PROMPT.
Each of the lines below must be written out exactly as shown.

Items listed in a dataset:
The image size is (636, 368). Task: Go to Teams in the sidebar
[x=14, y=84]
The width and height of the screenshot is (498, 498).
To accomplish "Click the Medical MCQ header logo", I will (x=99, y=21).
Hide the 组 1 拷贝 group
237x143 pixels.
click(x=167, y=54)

COMPLETED EXERCISE.
The image size is (636, 368). Task: Go to Teams in the sidebar
[x=14, y=84]
The width and height of the screenshot is (498, 498).
To accomplish "Click the Medical MCQ header logo", I will (x=99, y=21).
Hide the 组 1 拷贝 group
237x143 pixels.
click(x=167, y=54)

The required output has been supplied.